> **EXCERPT**
•••
Provided script should print Kendall tau: 0.263 or a close number.

Environment

OS: Ubuntu Linux 20.04 Kernel 5.17.5 inside docker container Hardware: Nvidia RTX 3090 Packaging: pip Version: 2.0.0

Additional Comments

  1. When testing on zh-en news subset reproduced scores are at least close to paper scores: 0.3549 reproduced vs 0.321 in paper
  2. torch.set_float32_matmul_precision("medium") impacts only GPU utilization & processing speed, scores are the same
ricardorei commented 1 year ago

Hi @Rexhaif I think your problem is on the models you are using. Have you tried these ones?

The confusion is that the "first" versions of cometinho were actually trained for WMT 21. They are not distilled versions of larger COMET models but rather smaller encoders trained with the same data. Then for EAMT Conference we experimented with distillation of larger models (which allowed us to train the smaller encoder in much more data) those are the results presented in COMETINHO paper.
•••
> **EXERCISES**
A) According to the cometinho thread, what competition were the first versions of cometinho actually trained for?
B) Extend the cometinho thread with a few sentences that carry on from its final sentence.
The records on this page are not needed.

> **EXCERPTED DATA**
•••
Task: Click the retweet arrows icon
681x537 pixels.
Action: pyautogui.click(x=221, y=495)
•••
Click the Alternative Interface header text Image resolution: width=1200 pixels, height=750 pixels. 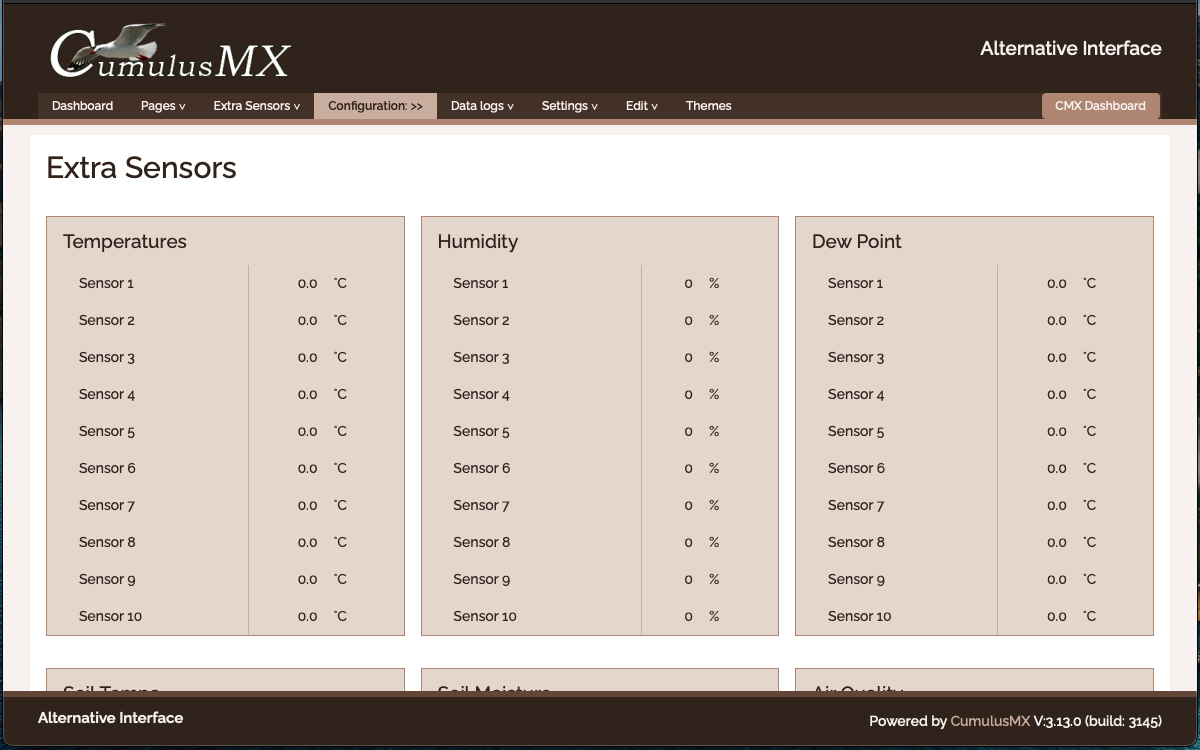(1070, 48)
•••
> **WRITTEN ANSWERS**
A) WMT 21

B)
Sorry about the confusing names. I hope with this you are able to reproduce the results

Rexhaif commented 1 year ago

Hi, thanks for the clarification and the model names!

Are there any distilled/pruned COMETINHO models available that were trained on the MQM scores rather than the DA scores?

ricardorei commented 1 year ago

Unfortunately no.